▶ [Work request]
Copy out the entries that follow exactly, leaving out the pictures.

▶ [Working data]
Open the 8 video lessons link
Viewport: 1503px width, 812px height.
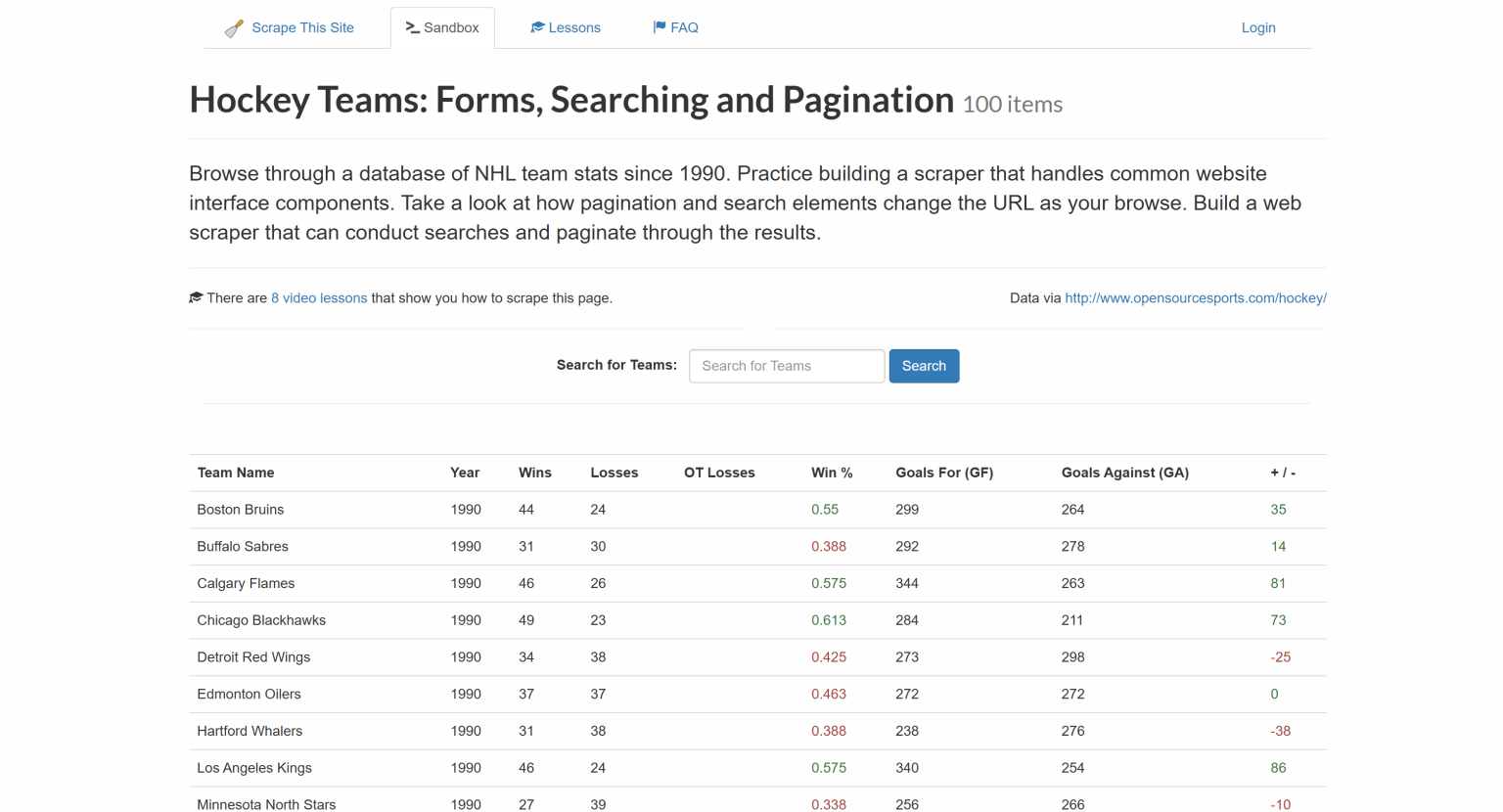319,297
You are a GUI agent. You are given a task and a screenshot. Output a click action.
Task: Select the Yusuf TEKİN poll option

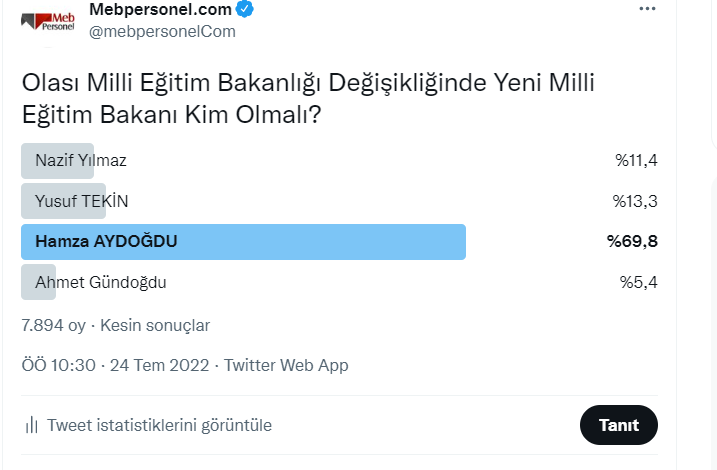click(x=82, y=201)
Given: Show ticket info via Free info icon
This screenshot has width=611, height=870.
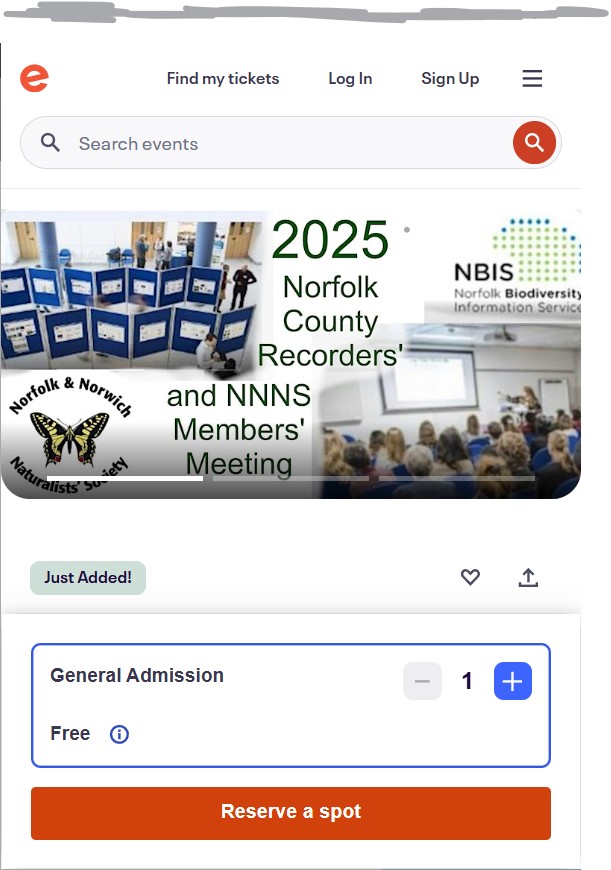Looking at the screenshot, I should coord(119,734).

▶ [Solution for this exercise]
Open the 8 video lessons link
Viewport: 1503px width, 812px height.
319,297
You are a GUI agent. You are given a task and a screenshot. Output a click action.
Task: Select the Yusuf TEKİN poll option

click(x=82, y=201)
Given: Show ticket info via Free info icon
This screenshot has width=611, height=870.
Looking at the screenshot, I should coord(119,734).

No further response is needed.